Détricoté aussi. Car lorsque l’auteur se lance par exemple sur la piste des
« Verts », ces contestataires individualistes qui refusant toute
obéissance, se terrent dans les bois pour y vivre, c’est pour mieux les
abandonner ensuite, sans que l’on sache vraiment ce qu’il advient d’eux. Il en
est de même pour les groupuscules anarchistes plus ou moins organisés. Ils
échouent, mais dans un brouillard opaque. L’horloge omniprésente (peut-être le
personnage le plus important du récit) égrène les heures, les minutes. Le
folklore russe est très représenté et nous permet de connaître un peu plus la
vie jadis dans ces régions rudes, reculées et glaciales. On y parle magie
noire. Et on en vient au grand questionnement : et si ce livre
complètement morcelé était un chef d’œuvre ? Morcelé, comme la Russie de
1919, éparpillé tout comme elle. Souvenez-vous des bouts de ficelle évoqués
plus haut dans cette chronique, le livre semble lui-même avoir été écrit de
cette façon, avec des bouts de chandelles, sur des ruines, accouchant d’une
fresque présentée en puzzle, comme l’est cette Russie dynamitée, qui comme le
récit, fait du neuf avec du vieux. PILNIAK appelle les bolcheviks « Les
hommes en vestes de cuir ». La cruauté s’immisçant partout, STALINE
lui-même reprendra cette expression dans ses discours. Précisons que PILNIAK
était anarchiste, férocement opposé au bolchevisme. On se demande si dans ce
livre se cachent des pensées subliminales, si la structure même n’est pas là
rien que pour brouiller les pistes. Car en plus de ce patchwork sans nom,
concernant les noms des personnages justement, PILNIAK s’amuse à en prénommer
deux de la même façon, mais parfois sans rajouter le patronyme, ce qui nous
fait douter de l’identité de l’interlocuteur. Cette « Année nue »
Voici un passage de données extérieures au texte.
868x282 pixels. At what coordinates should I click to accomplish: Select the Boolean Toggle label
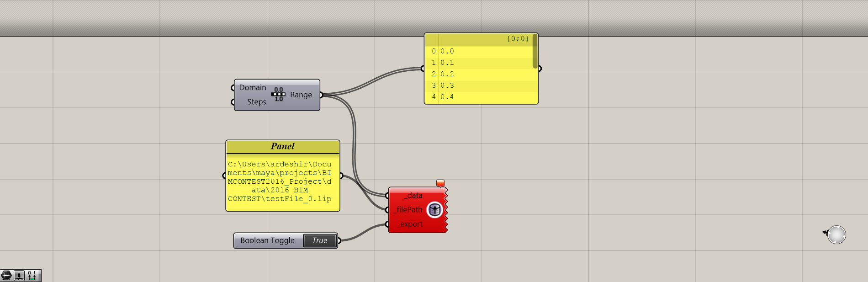[x=268, y=240]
pourrait être classée du côté des dystopies, mais elle est trop décalée pour
ceci. Elle n’est pas complètement historique, car bien que le fond le soit
franchement la forme déroute, elle est par ailleurs en tout point novatrice (un
grand bravo aux traducteurs et éditeurs pour les nombreuses notes nous
éclairant). Peut-être qu’en fin de compte on y trouve ce que l’on veut bien y
trouver et que ce « truc » hybride peut être compris de différentes
façons. Il est considéré comme le tout premier roman dénonçant le bolchevisme,
d’où sa valeur historique. Quoi qu’il en soit, GORKI va tirer sur PILNIAK à
boulets rouges, un PILNIAK au centre de la scène devenant un paria et accusé de
trotskysme. Il est fusillé en 1938. La traduction de ce présent livre date de
1926 mais elle a été remaniée en 1998, car la version précédente avait entre
autres passé à la trappe le dernier chapitre et la conclusion ! Une
superbe postface de Dany SAVELLI accompagne cet ebook (le bouquin s’achète
aussi en version papier mais j’en ignore les traductions et s’ils sont ou non amputés),
c’est la BIBLIOTHÈQUE RUSSE ET SLAVE qui a eu la très bonne idée de l’éditer en
2016 en version numérique et de le vendre pour une bouchée de pain. Si vous
décidez de vous attaquer à ce livre, n’y allez pas au trot, les mains dans les
poches et en sifflotant, vous pourriez changer de mélodie après seulement
quelques pages, constatant que vous ne contrôlez plus une monture qu’il vous
faudra pourtant ménager pour parvenir au terme de cette tumultueuse aventure.